Rund um einen Spendenaufruf für Hinterbliebene des Amoklaufs von Graz ist nach Recherchen der Magazine „Datum“ und „Profil“ Betrugsverdacht aufgekommen. Es geht um mehr als 37.000 Euro, die auf der Plattform „GoFundMe“ von einer angeblichen Hinterbliebenen gesammelt worden sind. Laut den Nachforschungen der beiden Medien soll es sich aber um eine Betrügerin handeln. Die Landespolizeidirektion Steiermark bestätigte am Mittwoch entsprechende Ermittlungen.

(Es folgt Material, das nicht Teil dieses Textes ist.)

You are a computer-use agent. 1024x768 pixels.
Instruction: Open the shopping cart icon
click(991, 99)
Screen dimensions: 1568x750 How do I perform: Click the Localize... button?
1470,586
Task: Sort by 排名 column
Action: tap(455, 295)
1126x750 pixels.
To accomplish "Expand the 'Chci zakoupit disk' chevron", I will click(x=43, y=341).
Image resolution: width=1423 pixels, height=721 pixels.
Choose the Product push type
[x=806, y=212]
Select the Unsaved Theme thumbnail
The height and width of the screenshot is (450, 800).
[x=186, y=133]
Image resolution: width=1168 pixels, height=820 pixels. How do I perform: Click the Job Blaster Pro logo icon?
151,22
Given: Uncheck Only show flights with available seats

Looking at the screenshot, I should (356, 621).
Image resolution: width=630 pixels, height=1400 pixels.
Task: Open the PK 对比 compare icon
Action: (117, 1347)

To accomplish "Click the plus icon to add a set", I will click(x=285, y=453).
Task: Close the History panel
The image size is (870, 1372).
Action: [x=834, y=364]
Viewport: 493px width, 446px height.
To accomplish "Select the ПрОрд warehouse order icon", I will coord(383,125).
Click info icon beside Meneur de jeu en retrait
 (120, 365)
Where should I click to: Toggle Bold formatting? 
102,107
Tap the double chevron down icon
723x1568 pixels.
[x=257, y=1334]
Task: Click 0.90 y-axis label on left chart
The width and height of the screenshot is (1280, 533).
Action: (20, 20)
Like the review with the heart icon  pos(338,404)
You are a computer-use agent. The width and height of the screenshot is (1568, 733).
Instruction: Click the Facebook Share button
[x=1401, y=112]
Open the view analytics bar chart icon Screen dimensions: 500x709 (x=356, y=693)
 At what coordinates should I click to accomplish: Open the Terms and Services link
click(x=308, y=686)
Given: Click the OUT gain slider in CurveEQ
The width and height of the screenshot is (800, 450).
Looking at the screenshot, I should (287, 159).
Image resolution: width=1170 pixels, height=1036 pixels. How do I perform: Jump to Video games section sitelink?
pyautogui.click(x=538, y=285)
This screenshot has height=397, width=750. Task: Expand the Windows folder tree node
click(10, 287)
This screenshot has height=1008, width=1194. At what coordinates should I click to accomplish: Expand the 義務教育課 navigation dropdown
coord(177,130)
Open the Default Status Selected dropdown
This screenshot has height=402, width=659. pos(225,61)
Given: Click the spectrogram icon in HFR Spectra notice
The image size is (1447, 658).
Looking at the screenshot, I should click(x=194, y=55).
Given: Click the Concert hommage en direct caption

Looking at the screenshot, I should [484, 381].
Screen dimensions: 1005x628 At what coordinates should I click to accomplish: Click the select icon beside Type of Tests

In den Artikeln, die am Mittwoch nahezu zeitgleich veröffentlicht wurden, wird der Frage nachgegangen, wer tatsächlich hinter dem ominösen Spendenaufruf mit dem Namen „Amoklauf Graz – Hilfe für Hinterbliebene und Betroffene“ steckt. Ausgangspunkt waren Hinweise an „Datum“, wonach es sich bei der Aktion um eine vermeintliche Fake-Initiative nach dem Amoklauf handeln soll. Ein Journalist stieß im Zuge der Recherchen auf die mutmaßliche Täterin, die bereits Monate zuvor gegenüber „Profil“ von einem angeblichen Betrug bei einem offenbar ehemaligen Arbeitgeber, einem Parkhaus-Betreiber, berichtet haben soll.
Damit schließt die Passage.